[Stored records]
********

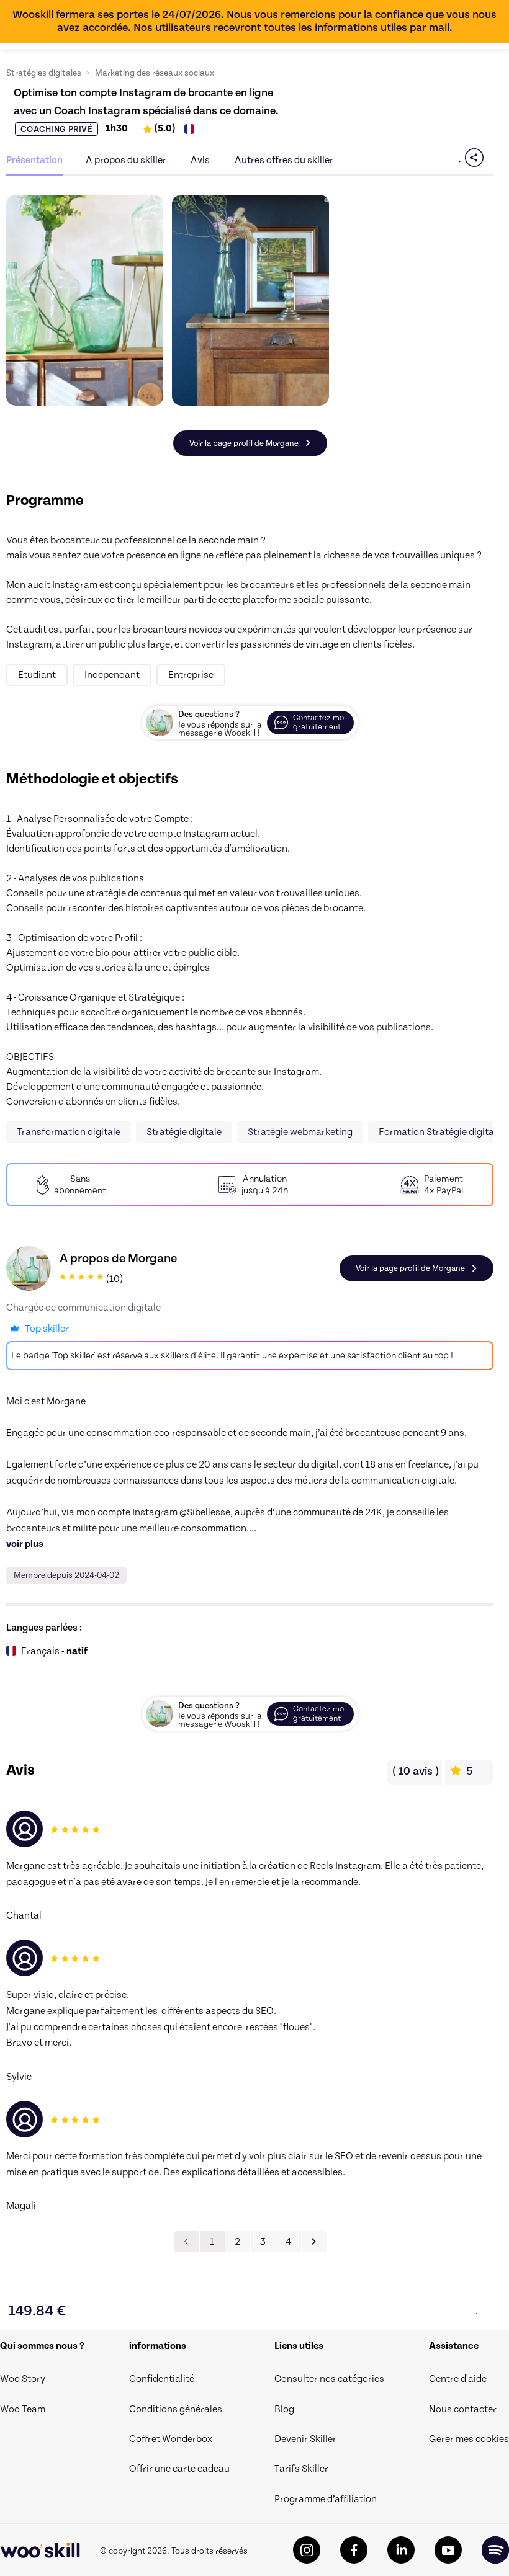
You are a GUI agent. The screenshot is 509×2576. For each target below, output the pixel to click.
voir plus (24, 1543)
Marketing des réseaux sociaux (154, 73)
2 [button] (237, 2241)
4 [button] (288, 2241)
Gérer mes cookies (469, 2439)
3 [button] (263, 2241)
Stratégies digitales (43, 73)
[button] (314, 2241)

********

## TO DO
Please copy out the entries above exactly as they appear, but skip their images.

## EXERCISE RESPONSE
You are a GUI agent. The screenshot is 509×2576. For each target below, output the pixel to click.
voir plus (24, 1543)
Marketing des réseaux sociaux (154, 73)
2 [button] (237, 2241)
4 [button] (288, 2241)
Gérer mes cookies (469, 2439)
3 [button] (263, 2241)
Stratégies digitales (43, 73)
[button] (314, 2241)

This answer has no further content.